The decline follows a sharp increase in reported activity just a year earlier. Fannie said it received a flood of tips related to multifamily mortgage fraud in 2024, prompting 193 investigations, up from 14 in 2022. The agency confirmed fraud in 87 cases last year, compared to just three two years earlier.
Fannie said these numbers are now declining, noting that no potential fraud was found in its sample of 44 high-risk loans between September 2024 and January 2025. As of July 2025, multifamily mortgage fraud tips and investigations at Fannie were at their lowest level in a year.
The findings were part of an analysis by the FHFA examining Fannie’s allowance for credit losses, or the amount Fannie sets aside to cover losses. Fannie, which does not make loans but buys loans from private lenders, has set aside $752 million through 2024 to cover credit losses, citing mortgage fraud as a key factor.
The conclusions came amid significant unrest among housing finance agencies. In 2025, FHFA director Bill Pulte appointed himself chairman of both Fannie Mae and Freddie Mac and removed 14 board members. Fannie’s CEO left abruptly later that year, and several senior executives in the multifamily division have since left, including a former deputy general counsel involved in overseeing fraud investigations.
Prior to the FHFA report, there was little evidence that multifamily mortgage fraud was declining. Apartment owners continued to struggle in 2025 as higher interest rates squeezed cash flows, and lenders like Walker & Dunlop and Merchants Bank of Indiana disclosed fraud-related issues in earnings reports.
“From the report, it seems like multifamily fraud has largely disappeared – and was mainly a problem in the early 1920s, but I don’t think it just disappeared,” said Joseph Kahn of VisionRE, a real estate consulting firm. “More likely, the agencies’ increased scrutiny has pushed much of it into CMBS, and we’re seeing the consequences as these loans deteriorate.”

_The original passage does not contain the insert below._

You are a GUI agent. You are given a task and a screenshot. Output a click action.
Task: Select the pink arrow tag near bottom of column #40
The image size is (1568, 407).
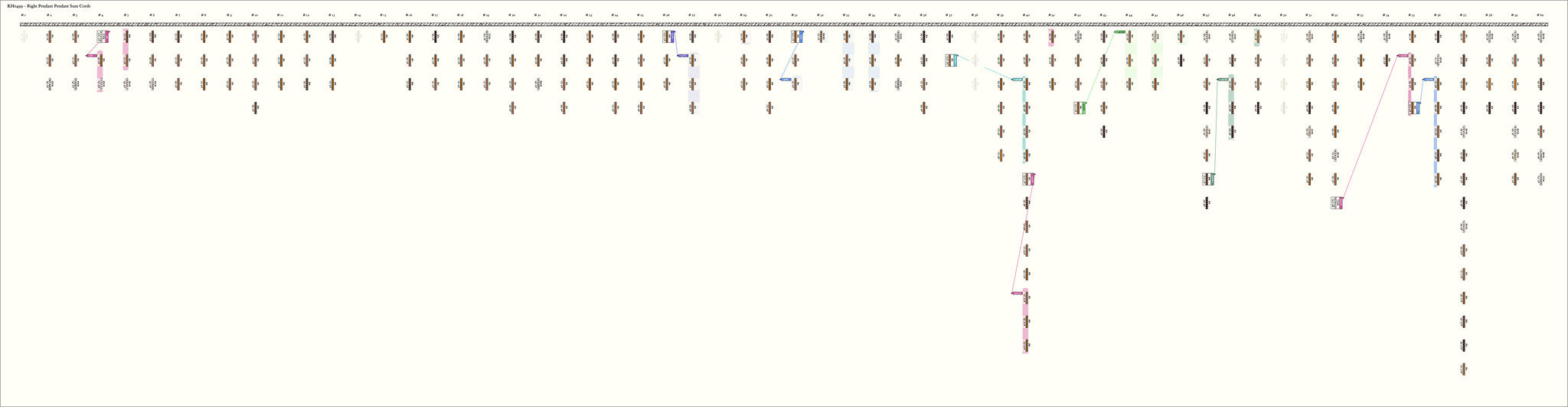tap(1018, 293)
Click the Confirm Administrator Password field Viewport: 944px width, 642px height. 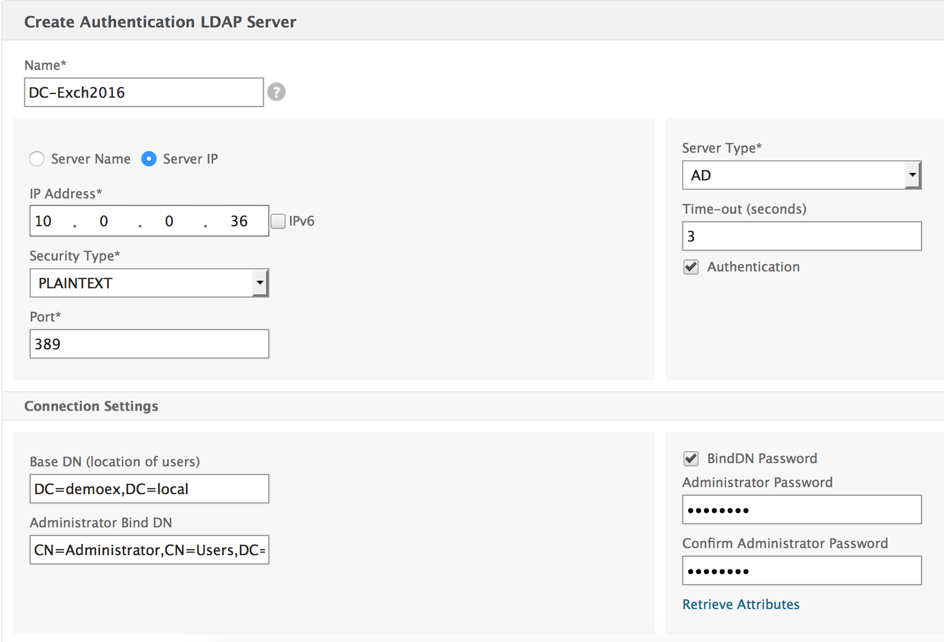coord(801,571)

Others echoed the sentiment. Christopher Whalen, chairman of Whalen Global Advisors, which consults and analyzes financial institutions, said: “Fraud is an ongoing problem for both companies. [Fannie and Freddie]. I suspect this will increase in 2025-2026.”
Whalen said neither Fannie nor Freddie should be involved in the multifamily space.

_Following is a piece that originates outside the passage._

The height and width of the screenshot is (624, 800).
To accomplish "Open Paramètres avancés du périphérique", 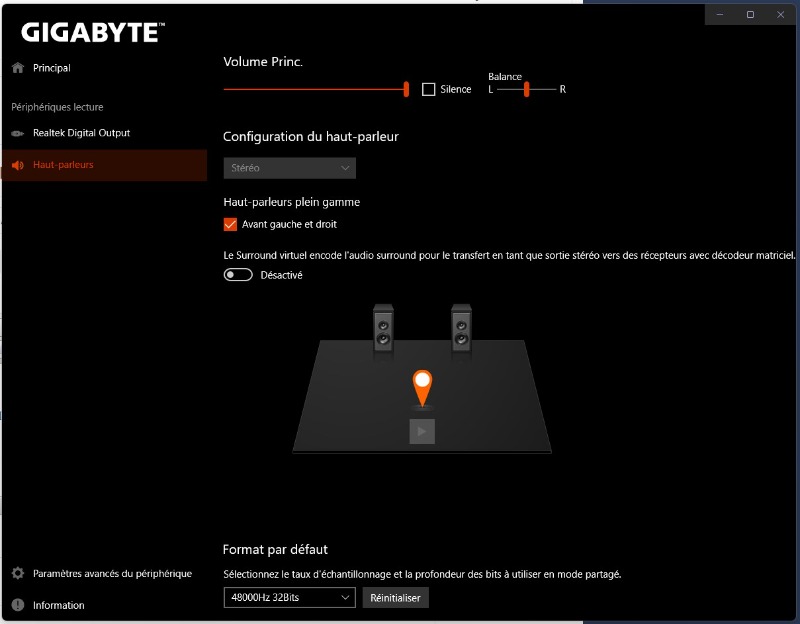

“They don’t have the people or resources to underwrite the credit. The same goes for HUD. As the quality of multifamily assets continues to decline, it will become the new subprime asset class.”

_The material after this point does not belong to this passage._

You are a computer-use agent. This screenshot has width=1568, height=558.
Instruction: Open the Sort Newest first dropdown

Following the Covid-19 pandemic, Fannie, Freddie Mac and the FHFA discovered an increasing amount of mortgage fraud involving borrowers inflating rents or transferring properties to related parties. The goal was to secure larger loans than they would otherwise have received. The investigations resulted in Fannie and Freddie blacklisting dozens of industry players, including title agencies, brokers, borrowers and attorneys, along with guilty pleas and criminal charges.
The FHFA report also revealed the findings of one of Fannie’s first fraud investigations. In November 2023, Fannie stopped doing new business with an unnamed mortgage brokerage. Fannie assessed 126 risky loans at the brokerage. It brought in outside consultants and accountants and found seven loans with “confirmed signs of fraud,” the FHFA report said.
Although the brokerage was not identified, Meridian Capital was blacklisted by the agencies around the same time. Meridian was removed from the agency’s blacklist in 2025. Meridian did not return a request for comment.
From there, the agency received more tips about multifamily fraud, most of which were filed internally. Fannie said the majority of tips led to investigations that were closed with “no fraud found.”
But Fannie reported a huge increase in tips and investigations in 2024. The influx caused the agency to report the increase in mortgage fraud referrals as an emerging risk to Fannie Mae’s board of directors.
Fannie said that recently, mortgage fraud investigations have begun to decline.
Fraud was not mentioned as a major factor in the provision for losses on multifamily loans in Fannie’s most recent report to the Securities and Exchange Commission.
Fannie has implemented internal changes to prevent mortgage fraud. It said it has increased appraisal requirements and hired more staff to review appraisals and property conditions.
The agency has also taken further action against certain lenders where mortgage fraud was discovered.
Fannie needed three lenders to buy back five loans. Fannie has kicked eight lenders out of its preferential delegation, meaning they will have to overcome more obstacles to make Fannie loans.
“Fannie Mae takes mortgage fraud very seriously and we hold accountable those who enable or participate in fraud and other criminal activity,” Fannie said in a statement.